[Pixel coordinate grounding data]

────────────────────

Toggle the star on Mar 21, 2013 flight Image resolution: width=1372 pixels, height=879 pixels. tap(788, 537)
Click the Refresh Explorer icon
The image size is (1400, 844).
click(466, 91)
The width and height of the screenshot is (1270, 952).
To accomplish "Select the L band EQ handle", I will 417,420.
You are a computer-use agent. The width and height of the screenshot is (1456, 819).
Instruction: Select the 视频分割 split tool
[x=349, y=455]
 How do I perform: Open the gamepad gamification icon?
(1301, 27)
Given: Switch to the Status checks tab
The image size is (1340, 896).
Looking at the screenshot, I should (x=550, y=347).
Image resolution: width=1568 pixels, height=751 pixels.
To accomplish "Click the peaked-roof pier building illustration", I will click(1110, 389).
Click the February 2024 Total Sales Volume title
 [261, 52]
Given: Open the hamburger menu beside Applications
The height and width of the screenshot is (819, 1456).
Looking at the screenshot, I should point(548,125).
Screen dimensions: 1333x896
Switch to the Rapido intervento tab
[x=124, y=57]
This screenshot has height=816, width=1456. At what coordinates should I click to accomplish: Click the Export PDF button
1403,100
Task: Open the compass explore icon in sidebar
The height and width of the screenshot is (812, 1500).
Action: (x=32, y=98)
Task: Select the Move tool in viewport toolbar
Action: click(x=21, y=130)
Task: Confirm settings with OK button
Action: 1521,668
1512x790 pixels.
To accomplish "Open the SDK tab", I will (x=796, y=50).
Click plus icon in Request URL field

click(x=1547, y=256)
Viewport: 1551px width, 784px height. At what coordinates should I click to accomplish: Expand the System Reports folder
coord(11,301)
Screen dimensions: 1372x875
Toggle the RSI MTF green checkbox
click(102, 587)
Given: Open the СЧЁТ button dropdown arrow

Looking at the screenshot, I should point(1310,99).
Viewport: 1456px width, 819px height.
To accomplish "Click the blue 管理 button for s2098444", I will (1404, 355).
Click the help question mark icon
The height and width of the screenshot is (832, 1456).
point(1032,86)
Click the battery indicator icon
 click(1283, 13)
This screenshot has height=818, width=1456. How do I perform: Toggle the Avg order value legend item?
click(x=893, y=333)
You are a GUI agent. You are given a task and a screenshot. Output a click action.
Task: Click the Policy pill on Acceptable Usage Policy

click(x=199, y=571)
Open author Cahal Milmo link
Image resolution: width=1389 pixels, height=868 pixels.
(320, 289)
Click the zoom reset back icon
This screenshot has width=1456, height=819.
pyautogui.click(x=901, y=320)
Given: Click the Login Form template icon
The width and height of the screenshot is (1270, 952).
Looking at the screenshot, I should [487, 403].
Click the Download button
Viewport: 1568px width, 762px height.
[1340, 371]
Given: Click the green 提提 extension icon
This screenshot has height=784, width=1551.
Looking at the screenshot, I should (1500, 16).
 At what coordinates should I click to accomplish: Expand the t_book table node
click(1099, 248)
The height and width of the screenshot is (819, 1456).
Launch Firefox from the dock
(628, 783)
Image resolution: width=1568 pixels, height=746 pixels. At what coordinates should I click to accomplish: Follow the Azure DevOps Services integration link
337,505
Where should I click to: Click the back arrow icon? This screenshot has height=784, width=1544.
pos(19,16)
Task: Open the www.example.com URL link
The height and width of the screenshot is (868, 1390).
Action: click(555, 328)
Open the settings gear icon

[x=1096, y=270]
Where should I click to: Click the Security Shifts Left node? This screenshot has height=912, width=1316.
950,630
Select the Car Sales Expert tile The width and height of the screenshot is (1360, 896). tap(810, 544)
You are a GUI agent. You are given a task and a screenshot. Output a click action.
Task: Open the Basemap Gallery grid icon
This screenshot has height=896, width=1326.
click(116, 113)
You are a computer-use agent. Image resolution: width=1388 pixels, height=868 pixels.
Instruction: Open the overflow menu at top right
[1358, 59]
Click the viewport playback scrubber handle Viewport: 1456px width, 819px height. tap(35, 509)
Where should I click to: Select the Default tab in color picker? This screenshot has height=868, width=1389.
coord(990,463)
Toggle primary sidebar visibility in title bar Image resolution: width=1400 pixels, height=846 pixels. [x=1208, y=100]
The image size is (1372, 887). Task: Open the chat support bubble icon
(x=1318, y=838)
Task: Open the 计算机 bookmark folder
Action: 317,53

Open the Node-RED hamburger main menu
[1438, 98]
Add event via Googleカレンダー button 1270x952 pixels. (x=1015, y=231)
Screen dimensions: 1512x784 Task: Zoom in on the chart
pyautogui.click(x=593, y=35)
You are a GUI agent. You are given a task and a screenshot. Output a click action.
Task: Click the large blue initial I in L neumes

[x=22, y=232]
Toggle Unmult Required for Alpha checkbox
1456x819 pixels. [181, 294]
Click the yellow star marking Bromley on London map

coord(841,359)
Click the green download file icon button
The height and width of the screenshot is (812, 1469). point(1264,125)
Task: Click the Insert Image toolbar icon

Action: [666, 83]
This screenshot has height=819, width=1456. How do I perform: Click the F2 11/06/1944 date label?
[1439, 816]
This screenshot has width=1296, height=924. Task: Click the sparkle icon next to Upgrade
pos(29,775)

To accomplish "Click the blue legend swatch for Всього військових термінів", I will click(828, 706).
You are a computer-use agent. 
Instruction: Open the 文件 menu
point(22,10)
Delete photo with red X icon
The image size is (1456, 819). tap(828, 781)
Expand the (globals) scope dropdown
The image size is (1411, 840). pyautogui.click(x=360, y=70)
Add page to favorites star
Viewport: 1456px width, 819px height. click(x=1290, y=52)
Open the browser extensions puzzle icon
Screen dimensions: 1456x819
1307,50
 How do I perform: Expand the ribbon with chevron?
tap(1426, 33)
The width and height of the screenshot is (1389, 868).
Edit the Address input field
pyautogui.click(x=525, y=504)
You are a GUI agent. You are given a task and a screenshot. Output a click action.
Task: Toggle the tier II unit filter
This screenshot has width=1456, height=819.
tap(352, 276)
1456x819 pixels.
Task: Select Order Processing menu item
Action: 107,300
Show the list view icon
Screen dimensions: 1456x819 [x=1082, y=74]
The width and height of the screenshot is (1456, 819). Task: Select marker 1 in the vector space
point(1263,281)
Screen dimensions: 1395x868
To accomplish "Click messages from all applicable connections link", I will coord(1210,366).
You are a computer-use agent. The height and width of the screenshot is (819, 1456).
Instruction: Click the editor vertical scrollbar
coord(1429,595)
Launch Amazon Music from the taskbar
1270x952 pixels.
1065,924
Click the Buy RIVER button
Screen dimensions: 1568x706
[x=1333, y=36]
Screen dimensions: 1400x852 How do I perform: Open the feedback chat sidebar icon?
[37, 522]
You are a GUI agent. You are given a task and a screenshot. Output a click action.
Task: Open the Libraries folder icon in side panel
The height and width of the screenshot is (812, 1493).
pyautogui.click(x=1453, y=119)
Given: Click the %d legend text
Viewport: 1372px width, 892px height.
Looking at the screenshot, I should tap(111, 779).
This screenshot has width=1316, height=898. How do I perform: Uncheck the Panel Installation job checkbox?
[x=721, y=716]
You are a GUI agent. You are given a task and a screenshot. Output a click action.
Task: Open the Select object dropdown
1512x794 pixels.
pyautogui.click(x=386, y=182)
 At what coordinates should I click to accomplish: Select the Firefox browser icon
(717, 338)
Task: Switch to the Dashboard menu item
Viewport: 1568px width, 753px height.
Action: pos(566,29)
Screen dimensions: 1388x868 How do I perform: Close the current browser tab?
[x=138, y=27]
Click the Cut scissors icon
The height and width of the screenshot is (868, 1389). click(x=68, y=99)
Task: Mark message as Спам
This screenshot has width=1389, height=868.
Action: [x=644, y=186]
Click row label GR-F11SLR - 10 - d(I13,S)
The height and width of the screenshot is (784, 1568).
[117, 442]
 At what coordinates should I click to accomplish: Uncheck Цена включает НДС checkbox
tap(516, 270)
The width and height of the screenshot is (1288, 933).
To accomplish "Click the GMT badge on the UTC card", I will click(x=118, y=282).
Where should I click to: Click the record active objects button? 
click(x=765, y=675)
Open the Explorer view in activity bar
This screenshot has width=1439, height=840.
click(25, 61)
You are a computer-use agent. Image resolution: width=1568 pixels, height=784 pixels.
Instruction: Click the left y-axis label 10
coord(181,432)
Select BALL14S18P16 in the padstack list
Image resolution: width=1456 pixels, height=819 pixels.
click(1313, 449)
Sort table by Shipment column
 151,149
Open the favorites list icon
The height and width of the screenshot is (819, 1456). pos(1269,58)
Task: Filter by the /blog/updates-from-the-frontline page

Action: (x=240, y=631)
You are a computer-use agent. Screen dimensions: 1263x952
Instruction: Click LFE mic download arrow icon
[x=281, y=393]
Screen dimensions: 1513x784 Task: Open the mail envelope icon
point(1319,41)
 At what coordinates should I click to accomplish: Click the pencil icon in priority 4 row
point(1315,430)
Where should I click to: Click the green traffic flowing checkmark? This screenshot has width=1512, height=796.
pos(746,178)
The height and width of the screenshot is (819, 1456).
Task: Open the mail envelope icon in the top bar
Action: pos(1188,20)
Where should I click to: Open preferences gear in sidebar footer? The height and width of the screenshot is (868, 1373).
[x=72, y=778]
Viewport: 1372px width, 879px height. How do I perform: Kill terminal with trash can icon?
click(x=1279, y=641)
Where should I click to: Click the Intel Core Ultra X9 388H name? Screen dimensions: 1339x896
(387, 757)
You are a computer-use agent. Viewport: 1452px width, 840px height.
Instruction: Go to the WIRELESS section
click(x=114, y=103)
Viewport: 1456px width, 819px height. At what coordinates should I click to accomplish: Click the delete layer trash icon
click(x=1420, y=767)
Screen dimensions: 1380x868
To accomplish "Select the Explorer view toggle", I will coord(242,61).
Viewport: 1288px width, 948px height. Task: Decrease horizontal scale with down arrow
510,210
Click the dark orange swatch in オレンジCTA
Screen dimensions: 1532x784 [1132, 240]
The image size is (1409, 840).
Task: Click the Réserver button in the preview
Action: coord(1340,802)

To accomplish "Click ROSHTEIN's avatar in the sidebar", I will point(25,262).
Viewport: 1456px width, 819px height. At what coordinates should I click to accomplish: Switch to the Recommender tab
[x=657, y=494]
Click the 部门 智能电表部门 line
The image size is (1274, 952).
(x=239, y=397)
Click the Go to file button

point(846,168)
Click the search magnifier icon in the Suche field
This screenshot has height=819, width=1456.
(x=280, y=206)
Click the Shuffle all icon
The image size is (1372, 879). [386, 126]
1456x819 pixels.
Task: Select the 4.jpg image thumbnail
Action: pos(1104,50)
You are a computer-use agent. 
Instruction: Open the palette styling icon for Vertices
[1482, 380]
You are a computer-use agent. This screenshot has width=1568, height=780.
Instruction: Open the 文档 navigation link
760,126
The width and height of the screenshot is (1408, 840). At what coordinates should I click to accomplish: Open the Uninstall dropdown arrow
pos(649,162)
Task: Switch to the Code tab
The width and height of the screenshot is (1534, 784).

────────────────────

EXERCISE:
For the records above, give the number of lines containing the string "computer" and no other words.

YOUR RESPONSE:
9